Aydan Murtezaoğlu
IN CHARGE
2009
EB73
Mappe mit 8 Offsetdrucken nach Fotografien der Künstlerin
48,9 x 68,6 cm (x 7) and 68,6 x 48,9 cm (x 1)
35 Exemplare + 5 AP, alle Blätter signiert und nummeriert
Mappe: 1.200 Euro
Einzelblätter: 200 Euro
Neben der Inszenierung des Alltags in der Türkei, behandeln Murtezaoğlus Fotografien Praktiken des Ungehorsams, des Widerstands oder Gesten der Störung. Nicht selten setzt sich die Künstlerin in ihren Inszenierungen im privaten oder öffentlichen Raum selbst ins Bild (wenn auch meist partiell oder von hinten gesehen). Es geht ihr dabei jedoch nicht um das Nachzeichnern der eigenen Biografie, vielmehr nimmt sie aus einer Art Stellvertreterposition heraus eine kritische Befragung der unterschiedlichen Rollenmodelle vor, die sie als Frau, Intellektuelle und Künstlerin in der Gesellschaft einnimmt und die sie mit dem sozialen Gefüge verankern.
Für die Mappe IN CHARGE wurden acht Motive ausgewählt – ganz im Sinne von „to be in charge“ geht die Künstlerin darin der Verantwortung nach, die sie in der ihr zugeschriebenen oder von ihr gewählten Rolle in der Gesellschaft innehat.
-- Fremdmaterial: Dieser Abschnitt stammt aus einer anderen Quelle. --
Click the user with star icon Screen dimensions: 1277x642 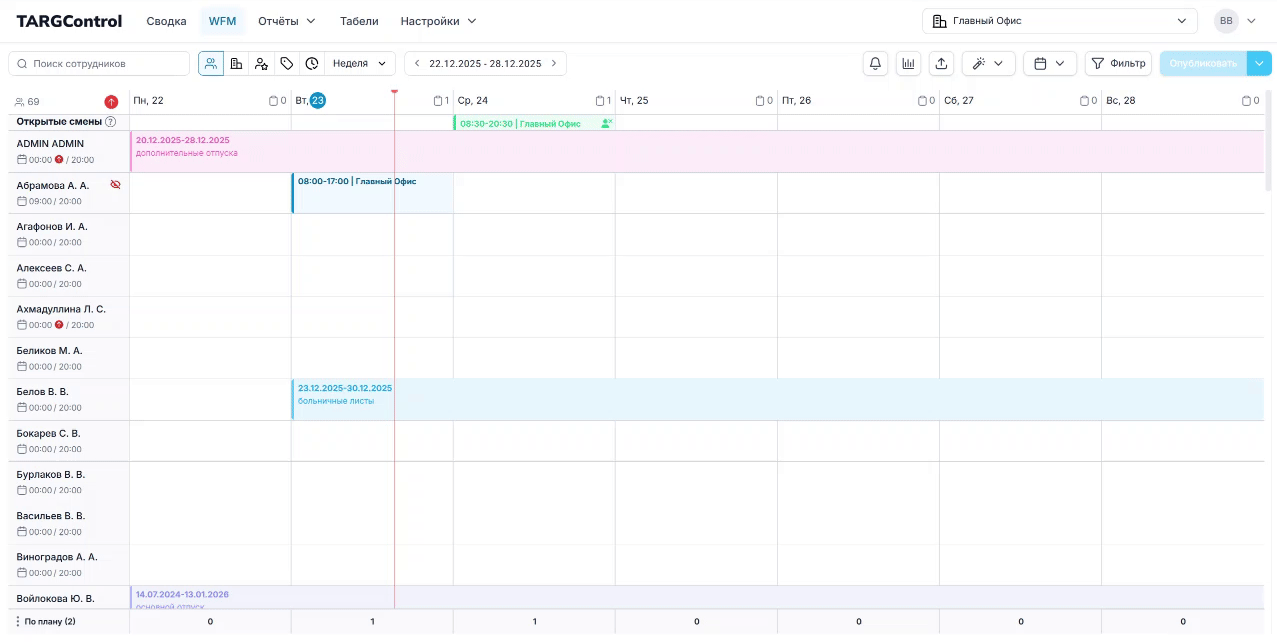tap(261, 64)
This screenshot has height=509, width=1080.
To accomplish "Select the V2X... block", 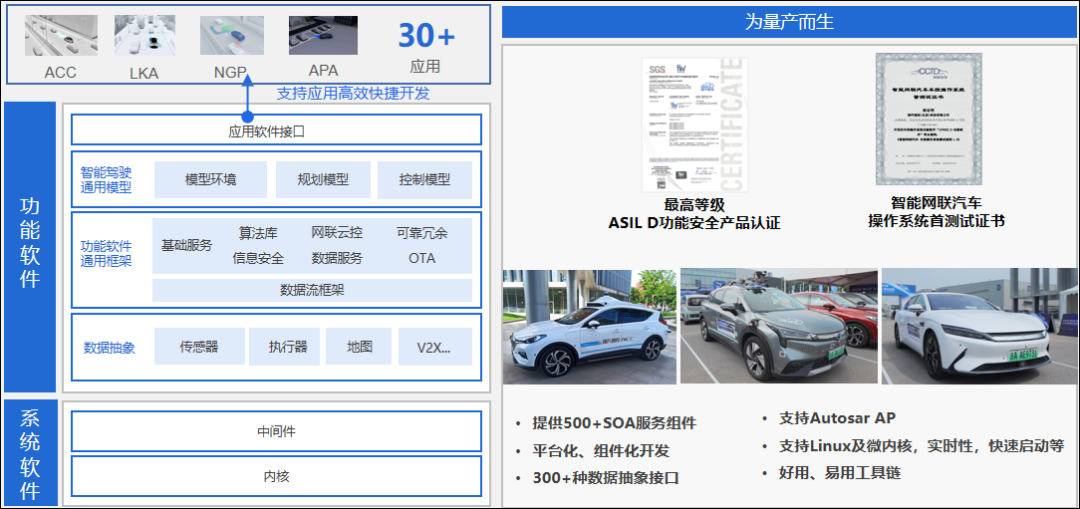I will 433,347.
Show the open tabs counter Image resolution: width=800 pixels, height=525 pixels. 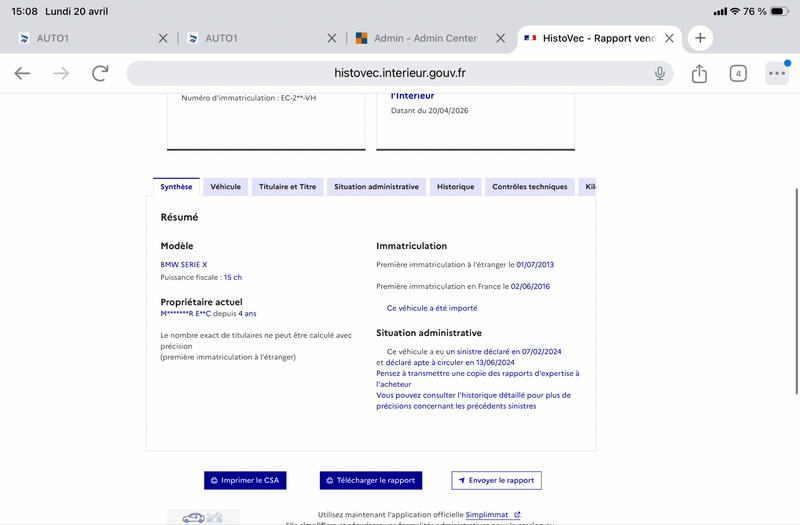pyautogui.click(x=738, y=73)
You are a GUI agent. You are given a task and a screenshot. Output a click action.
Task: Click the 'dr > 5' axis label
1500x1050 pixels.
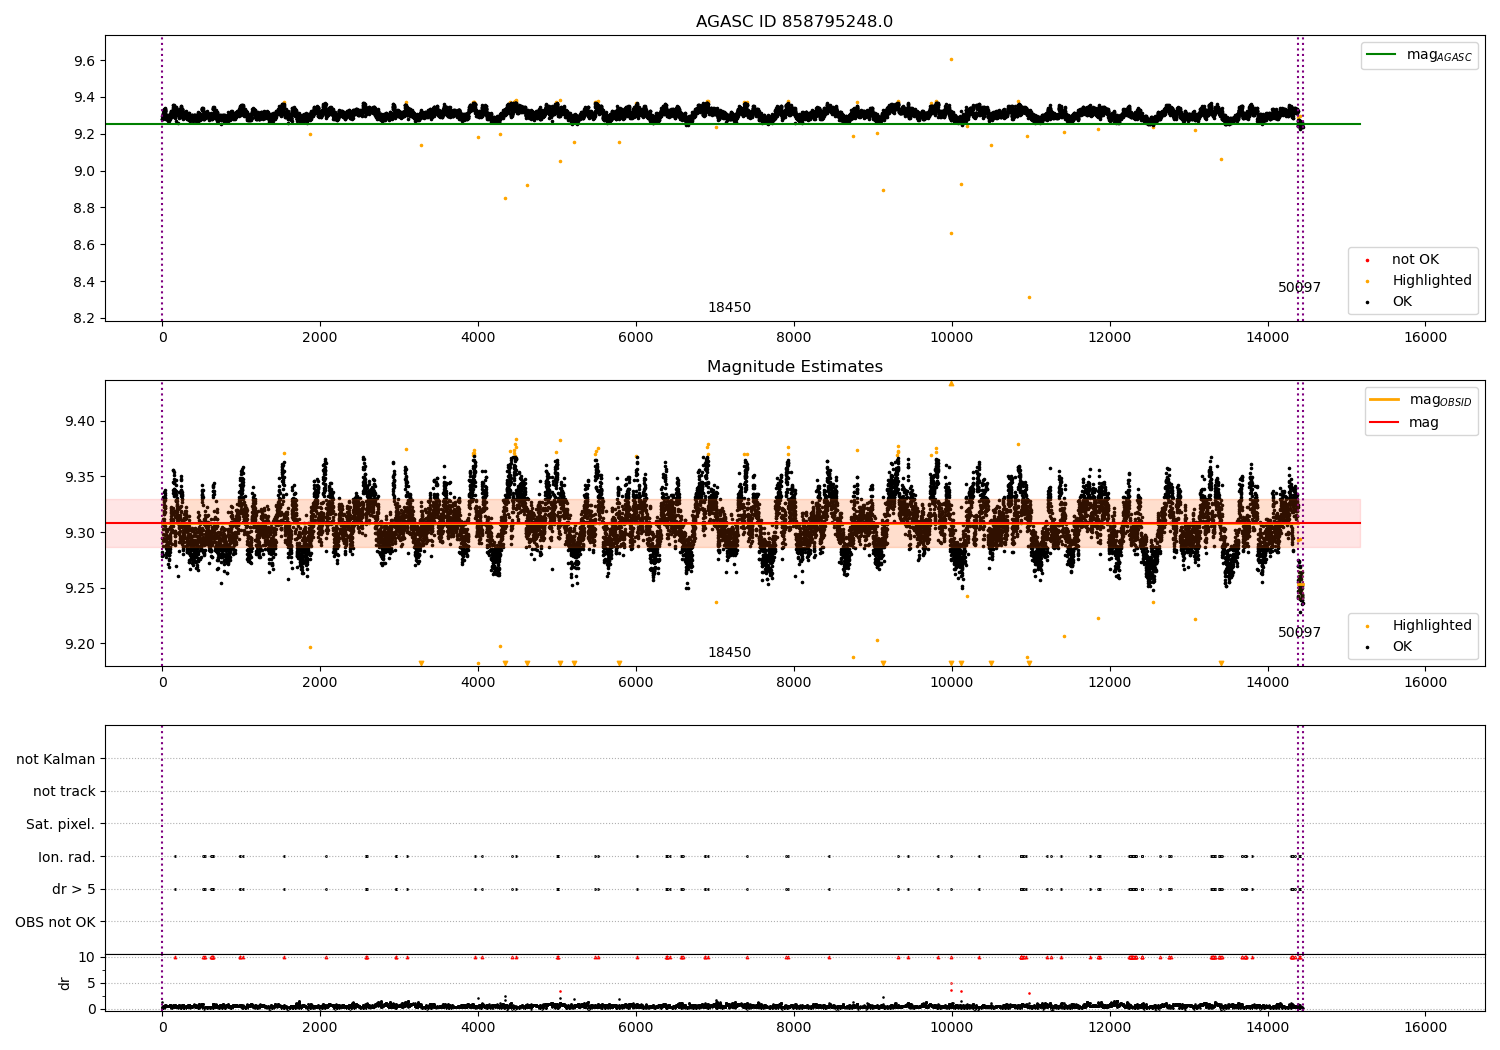pyautogui.click(x=74, y=889)
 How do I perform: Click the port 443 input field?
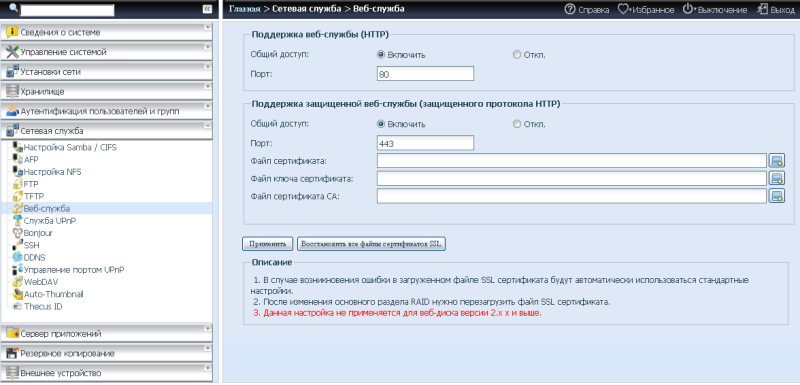426,143
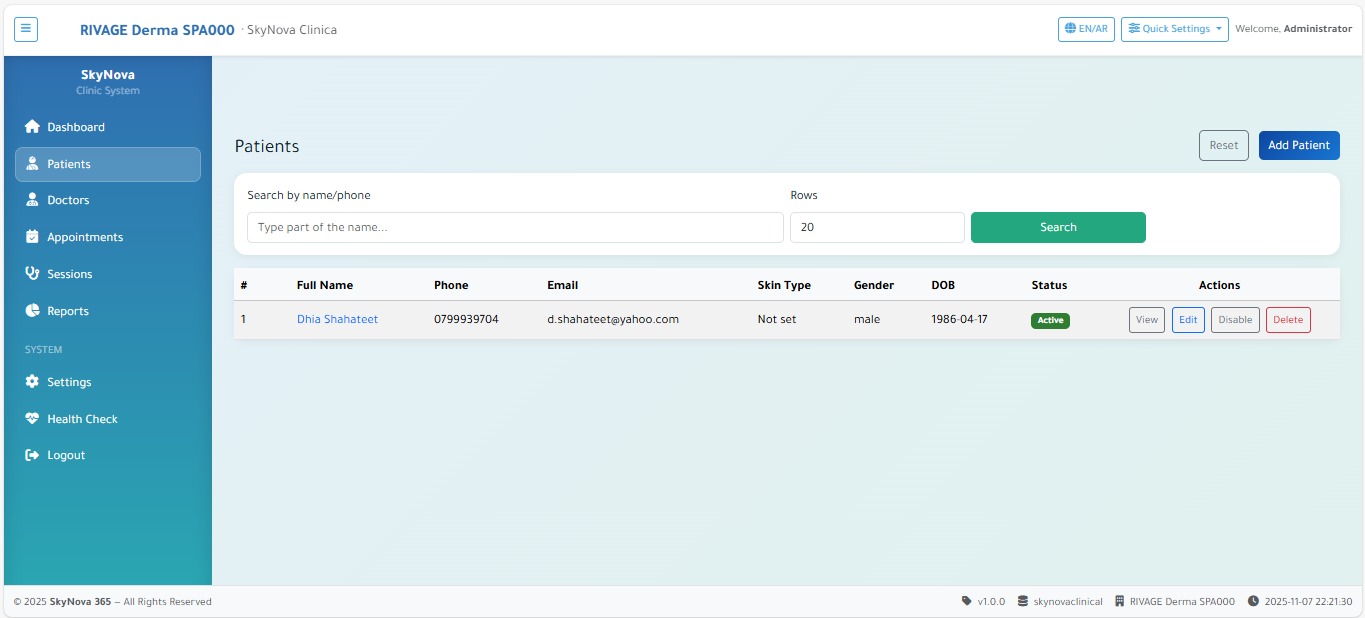The width and height of the screenshot is (1365, 618).
Task: Switch language with EN/AR toggle
Action: coord(1086,29)
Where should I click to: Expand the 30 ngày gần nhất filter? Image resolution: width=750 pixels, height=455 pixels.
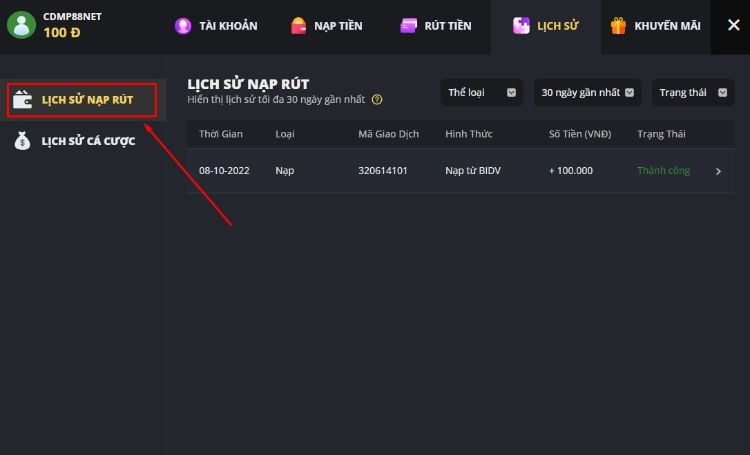point(587,92)
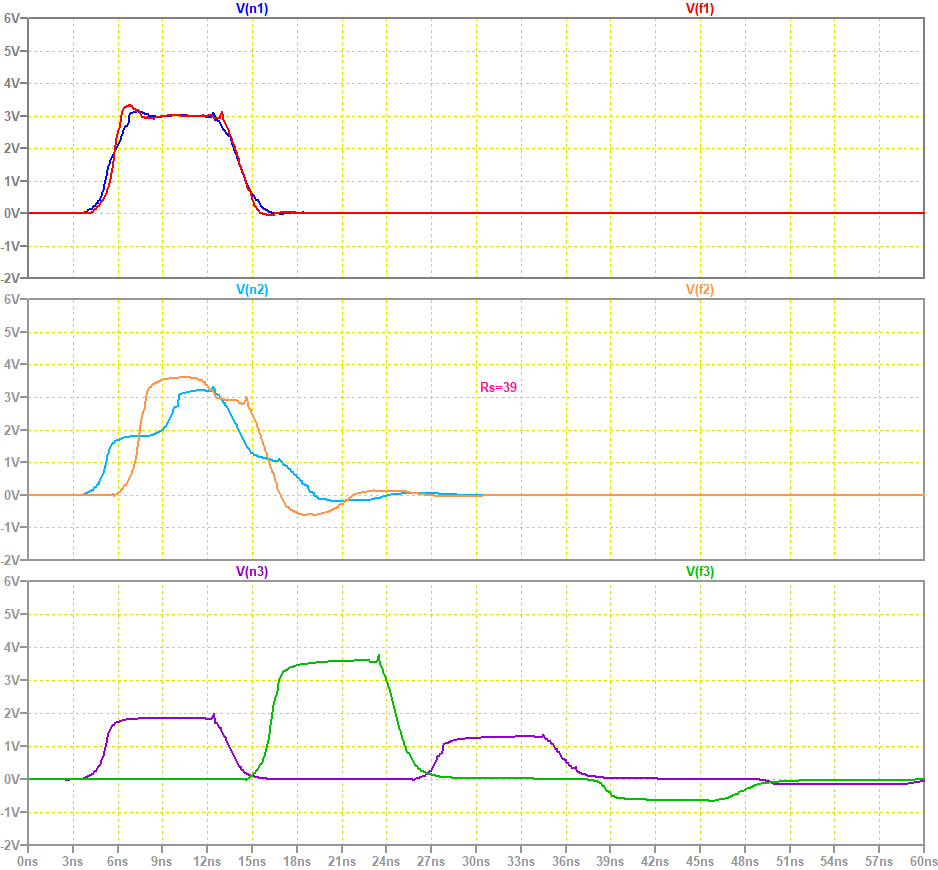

Auf dem Blatt Angel Leap bildet ihr zu einer tänzerischen Formation oder Parade multiplizierter Körper die Form eines Uterus auf weißem Grund. Das Motiv geht zurück auf die Seriegraphie Stadium von 1993–95. Hier arrangierte die Künstlerin die Körper der jungen Mädchen, die im Inönü-Stadion des Fußballvereins Beşiktaş Istanbul unter männlichen Blicken die Choreografien für die Zeremonien zum 19. Mai (Atatürk-Gedenktag) aufführen. Das feministische Symbol war ihr subversiver Protest gegen die männerdominierte Gesellschaft. In Female Driver sieht man die Künstlerin, wie sie – offensichtlich digital montiert – als Unbeteiligte mit dem Auto in die Menschenmenge einer politischen Demonstration gerät. In Closed Circuit mit gesenktem Blick auf einen Tisch mit Spitzendeckchen gestützt, scheint ihre einerseits konservative, andererseits aufreizende Aufmachung die oft widersprüchlichen Erwartungen an die moderne türkische Frau widerzuspiegeln. Drei Motive muten eher wie Familienfotos aus den 1960er oder 70er Jahre an. Eine Aufnahme (Hippi Day) – sie zeigt fünf Frauen und zwei Kinder vor einem Gartenzaun sitzend – scheint authentisch zu sein (rechts unten erscheint in Digitalanzeige das Datum 20.07.1969), wohingegen Metaphore (Child Employee) und Post Natal (Confined) durch die Montage unterschiedlicher Zeitebenen und Realitäten surreal verfremdet scheinen. Nur in zwei der acht Blätter erscheint die Künstlerin nicht selbst: Das Videostill Charged etwa zeigt eine nächtliche Straßenszene mit einem vom Wagen abgespannten Pferd aus der Vogelperspektive.
Verfremdende Effekte erzielt Murtezaoğlu durch einfache Photoshop-Montagen, die ihre Konstruiertheit nicht verbergen.